This month we speak to Andrew Petrou, a practising Osteopath and registered Dietary Counsellor based in London. Andrew has over 10 years of experience working in the health and fitness industry, this month he shares some expert advice and understanding of the importance of diet, exercise, and mental health, during menopause.
A high-fat, low-fiber diet causes a rise in oestrogen levels. Women who follow higher-fat diets have measurably more oestrogen activity than those on low-fat diets. So, during menopause, when oestrogen levels decrease, women on high-fat diets will have a dramatic drop in oestrogen levels. Certain foods may trigger hot flushes, night sweats and mood swings.
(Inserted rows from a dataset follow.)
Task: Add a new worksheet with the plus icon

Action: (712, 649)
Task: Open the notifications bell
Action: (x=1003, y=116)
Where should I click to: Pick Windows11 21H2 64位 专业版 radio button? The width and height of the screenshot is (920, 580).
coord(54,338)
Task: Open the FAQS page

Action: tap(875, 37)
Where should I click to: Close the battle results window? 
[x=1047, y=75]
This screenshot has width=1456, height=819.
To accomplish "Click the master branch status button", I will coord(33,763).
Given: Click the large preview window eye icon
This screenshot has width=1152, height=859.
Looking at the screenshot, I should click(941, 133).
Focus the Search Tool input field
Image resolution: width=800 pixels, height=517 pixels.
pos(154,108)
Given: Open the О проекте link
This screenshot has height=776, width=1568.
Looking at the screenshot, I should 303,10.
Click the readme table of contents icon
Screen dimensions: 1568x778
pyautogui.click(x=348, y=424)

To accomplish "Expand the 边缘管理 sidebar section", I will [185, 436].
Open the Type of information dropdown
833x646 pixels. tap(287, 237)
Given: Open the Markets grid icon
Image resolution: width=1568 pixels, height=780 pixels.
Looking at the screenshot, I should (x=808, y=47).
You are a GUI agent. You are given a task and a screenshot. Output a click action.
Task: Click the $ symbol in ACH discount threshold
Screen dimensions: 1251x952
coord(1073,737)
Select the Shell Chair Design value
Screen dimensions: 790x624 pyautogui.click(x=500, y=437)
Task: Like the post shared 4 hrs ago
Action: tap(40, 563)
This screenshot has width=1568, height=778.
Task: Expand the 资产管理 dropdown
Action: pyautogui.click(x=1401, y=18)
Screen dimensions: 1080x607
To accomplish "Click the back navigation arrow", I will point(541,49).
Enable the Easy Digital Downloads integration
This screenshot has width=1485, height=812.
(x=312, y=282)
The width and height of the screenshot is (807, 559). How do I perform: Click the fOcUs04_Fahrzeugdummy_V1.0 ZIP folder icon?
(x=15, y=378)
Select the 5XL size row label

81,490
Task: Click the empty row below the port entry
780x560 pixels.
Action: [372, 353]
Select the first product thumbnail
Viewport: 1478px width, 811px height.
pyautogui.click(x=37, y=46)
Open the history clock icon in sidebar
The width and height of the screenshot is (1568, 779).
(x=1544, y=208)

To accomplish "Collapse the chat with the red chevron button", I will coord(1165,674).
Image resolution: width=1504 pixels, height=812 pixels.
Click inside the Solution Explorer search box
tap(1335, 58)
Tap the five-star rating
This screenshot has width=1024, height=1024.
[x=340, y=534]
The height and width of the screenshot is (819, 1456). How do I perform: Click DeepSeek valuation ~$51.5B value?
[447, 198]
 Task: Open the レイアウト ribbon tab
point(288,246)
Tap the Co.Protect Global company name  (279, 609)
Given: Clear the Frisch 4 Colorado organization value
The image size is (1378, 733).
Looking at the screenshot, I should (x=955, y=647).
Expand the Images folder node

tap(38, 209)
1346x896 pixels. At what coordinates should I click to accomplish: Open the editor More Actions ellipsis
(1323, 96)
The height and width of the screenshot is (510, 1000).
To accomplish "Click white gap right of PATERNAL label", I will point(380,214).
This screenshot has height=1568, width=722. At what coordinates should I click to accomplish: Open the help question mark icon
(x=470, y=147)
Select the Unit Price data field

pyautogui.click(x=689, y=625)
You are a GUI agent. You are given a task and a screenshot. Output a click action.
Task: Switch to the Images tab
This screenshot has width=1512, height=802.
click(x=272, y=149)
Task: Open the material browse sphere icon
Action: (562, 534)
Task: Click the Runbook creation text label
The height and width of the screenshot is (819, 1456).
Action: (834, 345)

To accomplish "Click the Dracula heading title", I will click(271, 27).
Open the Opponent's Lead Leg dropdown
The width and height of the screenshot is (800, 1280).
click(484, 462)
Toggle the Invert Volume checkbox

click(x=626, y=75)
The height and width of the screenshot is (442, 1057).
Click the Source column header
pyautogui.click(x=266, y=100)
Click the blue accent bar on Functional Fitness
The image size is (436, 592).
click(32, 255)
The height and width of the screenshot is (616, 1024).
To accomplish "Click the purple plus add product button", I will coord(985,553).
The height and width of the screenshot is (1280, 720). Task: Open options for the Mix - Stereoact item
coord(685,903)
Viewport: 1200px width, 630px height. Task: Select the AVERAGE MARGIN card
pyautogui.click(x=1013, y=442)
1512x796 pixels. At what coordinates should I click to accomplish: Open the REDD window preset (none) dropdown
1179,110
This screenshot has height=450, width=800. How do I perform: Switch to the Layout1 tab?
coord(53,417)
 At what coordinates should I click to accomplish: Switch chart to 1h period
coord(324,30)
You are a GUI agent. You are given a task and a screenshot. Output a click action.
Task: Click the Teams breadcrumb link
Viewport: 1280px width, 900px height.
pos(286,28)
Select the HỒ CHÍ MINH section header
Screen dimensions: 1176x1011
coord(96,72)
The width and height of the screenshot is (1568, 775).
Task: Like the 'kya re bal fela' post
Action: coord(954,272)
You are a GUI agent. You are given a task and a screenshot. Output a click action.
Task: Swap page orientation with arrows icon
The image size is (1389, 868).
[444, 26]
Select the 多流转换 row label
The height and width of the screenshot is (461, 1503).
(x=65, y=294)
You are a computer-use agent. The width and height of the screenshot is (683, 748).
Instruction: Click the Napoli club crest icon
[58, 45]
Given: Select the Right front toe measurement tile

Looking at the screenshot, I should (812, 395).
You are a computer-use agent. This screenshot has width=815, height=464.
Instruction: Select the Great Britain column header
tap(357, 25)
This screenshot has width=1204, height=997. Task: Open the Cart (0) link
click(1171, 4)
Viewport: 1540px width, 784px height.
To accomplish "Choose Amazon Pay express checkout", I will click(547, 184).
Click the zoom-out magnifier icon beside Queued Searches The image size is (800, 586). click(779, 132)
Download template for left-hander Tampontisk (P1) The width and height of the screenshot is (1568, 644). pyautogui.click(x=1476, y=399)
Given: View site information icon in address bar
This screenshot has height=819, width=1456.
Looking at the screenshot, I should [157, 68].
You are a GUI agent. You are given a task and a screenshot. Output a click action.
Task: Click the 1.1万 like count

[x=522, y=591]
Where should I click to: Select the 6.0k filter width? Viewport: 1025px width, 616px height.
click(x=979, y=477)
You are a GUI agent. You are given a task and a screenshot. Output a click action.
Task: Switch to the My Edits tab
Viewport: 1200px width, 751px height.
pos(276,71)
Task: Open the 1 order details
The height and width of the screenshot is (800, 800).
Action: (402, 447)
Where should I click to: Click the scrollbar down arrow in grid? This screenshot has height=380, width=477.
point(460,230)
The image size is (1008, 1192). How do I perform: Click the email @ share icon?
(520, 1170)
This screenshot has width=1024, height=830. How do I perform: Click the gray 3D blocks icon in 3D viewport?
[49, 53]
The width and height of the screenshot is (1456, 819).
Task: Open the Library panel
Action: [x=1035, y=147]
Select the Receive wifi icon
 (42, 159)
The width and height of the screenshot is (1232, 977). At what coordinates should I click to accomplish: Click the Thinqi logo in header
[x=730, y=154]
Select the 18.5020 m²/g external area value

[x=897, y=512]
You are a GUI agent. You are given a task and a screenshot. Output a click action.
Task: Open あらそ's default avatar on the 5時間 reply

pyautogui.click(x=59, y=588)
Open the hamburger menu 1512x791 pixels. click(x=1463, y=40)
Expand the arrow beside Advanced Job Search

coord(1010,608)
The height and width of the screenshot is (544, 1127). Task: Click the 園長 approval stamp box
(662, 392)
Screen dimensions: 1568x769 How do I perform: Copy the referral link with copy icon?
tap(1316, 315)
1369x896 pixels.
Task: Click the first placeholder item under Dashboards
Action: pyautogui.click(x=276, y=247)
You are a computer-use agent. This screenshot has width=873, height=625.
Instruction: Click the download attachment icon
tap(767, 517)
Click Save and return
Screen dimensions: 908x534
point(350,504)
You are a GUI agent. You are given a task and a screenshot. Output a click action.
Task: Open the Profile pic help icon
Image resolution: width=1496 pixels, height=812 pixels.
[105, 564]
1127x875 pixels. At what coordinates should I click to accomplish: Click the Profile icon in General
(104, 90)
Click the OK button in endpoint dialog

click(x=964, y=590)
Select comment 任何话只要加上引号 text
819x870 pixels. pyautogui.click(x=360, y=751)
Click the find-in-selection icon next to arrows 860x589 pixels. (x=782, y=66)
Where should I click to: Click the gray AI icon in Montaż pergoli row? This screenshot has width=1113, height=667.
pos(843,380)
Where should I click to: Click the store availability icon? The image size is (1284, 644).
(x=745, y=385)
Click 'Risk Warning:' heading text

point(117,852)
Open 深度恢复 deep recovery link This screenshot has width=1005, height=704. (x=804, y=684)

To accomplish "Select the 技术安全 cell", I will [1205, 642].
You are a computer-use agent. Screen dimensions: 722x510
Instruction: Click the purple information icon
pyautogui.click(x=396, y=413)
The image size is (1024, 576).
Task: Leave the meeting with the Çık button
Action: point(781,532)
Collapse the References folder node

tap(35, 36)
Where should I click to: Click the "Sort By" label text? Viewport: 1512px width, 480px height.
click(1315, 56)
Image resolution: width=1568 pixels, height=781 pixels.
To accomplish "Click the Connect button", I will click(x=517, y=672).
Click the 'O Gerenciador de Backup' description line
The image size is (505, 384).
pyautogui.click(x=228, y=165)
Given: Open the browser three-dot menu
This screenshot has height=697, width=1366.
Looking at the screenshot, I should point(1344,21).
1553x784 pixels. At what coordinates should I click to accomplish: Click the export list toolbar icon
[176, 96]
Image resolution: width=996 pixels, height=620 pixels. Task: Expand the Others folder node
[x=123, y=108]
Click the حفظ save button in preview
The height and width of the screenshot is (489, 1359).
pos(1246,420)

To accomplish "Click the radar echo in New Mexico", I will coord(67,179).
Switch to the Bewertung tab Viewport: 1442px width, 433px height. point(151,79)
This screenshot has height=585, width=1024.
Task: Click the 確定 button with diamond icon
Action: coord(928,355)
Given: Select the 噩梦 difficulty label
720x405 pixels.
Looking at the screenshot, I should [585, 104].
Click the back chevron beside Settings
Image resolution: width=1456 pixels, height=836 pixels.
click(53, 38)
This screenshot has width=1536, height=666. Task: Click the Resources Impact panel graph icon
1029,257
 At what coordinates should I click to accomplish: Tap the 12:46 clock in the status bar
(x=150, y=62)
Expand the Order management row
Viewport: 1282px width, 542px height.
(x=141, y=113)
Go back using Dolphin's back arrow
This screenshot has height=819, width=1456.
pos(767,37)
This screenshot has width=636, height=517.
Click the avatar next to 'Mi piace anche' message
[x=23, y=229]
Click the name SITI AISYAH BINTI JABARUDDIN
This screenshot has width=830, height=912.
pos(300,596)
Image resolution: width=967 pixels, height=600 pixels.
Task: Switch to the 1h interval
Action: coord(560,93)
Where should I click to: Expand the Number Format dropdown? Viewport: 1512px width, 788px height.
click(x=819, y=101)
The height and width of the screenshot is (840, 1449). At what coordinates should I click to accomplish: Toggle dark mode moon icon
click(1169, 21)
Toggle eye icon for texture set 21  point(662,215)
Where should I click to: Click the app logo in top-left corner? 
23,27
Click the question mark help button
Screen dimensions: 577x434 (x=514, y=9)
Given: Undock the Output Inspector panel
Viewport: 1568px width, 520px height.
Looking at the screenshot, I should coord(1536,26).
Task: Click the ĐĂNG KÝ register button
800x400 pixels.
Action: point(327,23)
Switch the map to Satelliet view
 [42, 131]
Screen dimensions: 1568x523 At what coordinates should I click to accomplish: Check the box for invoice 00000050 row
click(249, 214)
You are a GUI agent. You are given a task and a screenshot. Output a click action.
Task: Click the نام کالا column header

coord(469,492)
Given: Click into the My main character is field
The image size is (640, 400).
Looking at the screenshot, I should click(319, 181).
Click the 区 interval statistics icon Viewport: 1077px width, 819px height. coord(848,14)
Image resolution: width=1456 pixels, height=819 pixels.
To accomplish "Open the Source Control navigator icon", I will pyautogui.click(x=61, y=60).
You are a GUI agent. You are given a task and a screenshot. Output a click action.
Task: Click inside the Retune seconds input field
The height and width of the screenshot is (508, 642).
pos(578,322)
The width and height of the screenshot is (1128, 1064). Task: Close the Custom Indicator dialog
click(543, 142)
Common triggers include caffeine, alcohol and foods that are high in sugar and spice.
- Adopt a low-fat diet to manage the severity of any drops in oestrogen.
- Keep a symptom diary. If you think a particular food is triggering your menopause symptoms, try to reduce your consumption or avoid it completely.
Oestrogen plays a key role in building new bone. As your oestrogen levels drop during menopause, so can your bone density. In fact, bone density often drops at a fast rate during the first few years of menopause. As a result, your risk of bone fractures increases significantly.
To keep an eye on your bone strength, consider getting a bone density test. This test is an X-ray that measures your bone thickness and strength and can help you assess how strong your bones are.
- Eat foods that are rich in calcium and vitamin D
- Practice strength training exercises, such as weightlifting or yoga
- Learn to exercise in safe ways to help prevent bone fractures and other injuries
Depression and irritability are common problems for menopausal women. When considering treatment for depression, irritability, or anxiety, it is important to explore the full range of available options.